Ból w plecach odezwał się ponownie, gdy tylko zawiesiła wzrok na opakowaniach płytek do łazienek gości pensjonatu. Mogłaby pomóc i zanieść je na piętro, gdyby nie plecy. Sapnęła zirytowana.
– Skandal, Śnieżynku – powiedziała do kocura pogrążonego w głębokim śnie. – Nie wiem, jak ty dajesz radę cały dzień nic nie robić. To nudne.
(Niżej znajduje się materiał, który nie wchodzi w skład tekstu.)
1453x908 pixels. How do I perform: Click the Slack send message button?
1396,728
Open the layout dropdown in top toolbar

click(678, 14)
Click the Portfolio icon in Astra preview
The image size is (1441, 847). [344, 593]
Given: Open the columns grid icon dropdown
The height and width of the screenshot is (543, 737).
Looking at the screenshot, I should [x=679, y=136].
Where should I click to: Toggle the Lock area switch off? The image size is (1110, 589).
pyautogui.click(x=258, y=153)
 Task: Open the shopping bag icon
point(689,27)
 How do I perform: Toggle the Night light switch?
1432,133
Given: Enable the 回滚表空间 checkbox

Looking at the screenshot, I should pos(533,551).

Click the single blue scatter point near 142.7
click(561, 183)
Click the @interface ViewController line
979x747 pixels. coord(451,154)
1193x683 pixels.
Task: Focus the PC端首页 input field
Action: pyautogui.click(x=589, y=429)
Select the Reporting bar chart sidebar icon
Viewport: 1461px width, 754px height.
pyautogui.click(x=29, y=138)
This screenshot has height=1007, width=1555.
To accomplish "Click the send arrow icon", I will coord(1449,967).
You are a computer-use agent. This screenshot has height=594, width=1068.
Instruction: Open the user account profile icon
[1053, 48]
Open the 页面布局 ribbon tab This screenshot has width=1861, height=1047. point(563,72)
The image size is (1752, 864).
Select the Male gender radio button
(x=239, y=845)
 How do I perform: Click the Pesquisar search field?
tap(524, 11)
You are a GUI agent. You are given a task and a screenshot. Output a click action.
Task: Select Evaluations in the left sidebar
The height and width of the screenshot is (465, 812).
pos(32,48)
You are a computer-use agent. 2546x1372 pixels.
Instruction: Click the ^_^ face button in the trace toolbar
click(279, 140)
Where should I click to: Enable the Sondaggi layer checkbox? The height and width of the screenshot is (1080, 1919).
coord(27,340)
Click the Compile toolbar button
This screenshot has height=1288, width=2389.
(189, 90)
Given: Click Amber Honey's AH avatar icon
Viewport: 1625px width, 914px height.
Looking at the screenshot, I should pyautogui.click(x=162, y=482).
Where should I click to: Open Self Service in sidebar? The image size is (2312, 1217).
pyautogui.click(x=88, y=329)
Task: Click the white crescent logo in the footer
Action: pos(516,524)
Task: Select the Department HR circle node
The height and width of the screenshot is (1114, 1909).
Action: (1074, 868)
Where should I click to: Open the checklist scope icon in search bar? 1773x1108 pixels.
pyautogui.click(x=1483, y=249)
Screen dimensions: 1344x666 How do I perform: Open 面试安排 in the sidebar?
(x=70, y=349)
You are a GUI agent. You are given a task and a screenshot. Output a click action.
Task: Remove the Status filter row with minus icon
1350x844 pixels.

Ewa obserwowała Iskrzyckiego znad okularów przeciwsłonecznych. Adam właśnie rozmawiał o czymś z Ryszardem, szefem ekipy budowlańców. Starszy mężczyzna z brzuchem udającym piłkę do siatkówki ukrytą pod koszulą ściągnął właśnie żółty kask, z którym nigdy się nie rozstawał, i otarł chusteczką spocone czoło. Wrzosówka nie miała szans, by usłyszeć ich rozmowę z tak dużej odległości, już pomijając nawet dźwięki piły i młota. Mogła się jednak domyślić, czego dotyczy. Obaj mężczyźni wyglądali na zrezygnowanych i zmartwionych. Raz po raz wskazywali na budynek i wzruszali ramionami.
Ewa była przekonana, że rozmawiają o piwnicy, w której zamierzała otworzyć spa, a w której najwyraźniej mieszkał _onmoraki_, demon powstały ze zmarłego tu mnicha. Mnich Satō zdecydowanie nie chciał zmian w swoim domu. O ile jeszcze przełknął modernizację łazienek i dobudowanie oranżerii, o tyle pomysł zamiany piwnicy w ośrodek oferujący zabiegi pielęgnacyjne chyba okrutnie ubódł jego dumę.
Ewę ciekawiło, jak bardzo się wkurzy, kiedy zobaczy gości w puchatych szlafroczkach spacerujących sobie z drinkami po jego tajemniczej samotni.
Wrzosówka odłożyła książkę obok białego kocura, wsadziła na głowę czapkę z daszkiem i powoli ruszyła przez zalane słońcem podwórko na tyły posesji. Trzymała się cienia, żeby tylko Adam jej nie zauważył. To on kazał jej siedzieć cały dzień na poduszkach i oszczędzać plecy. Wolała uniknąć jego narzekania i biadolenia.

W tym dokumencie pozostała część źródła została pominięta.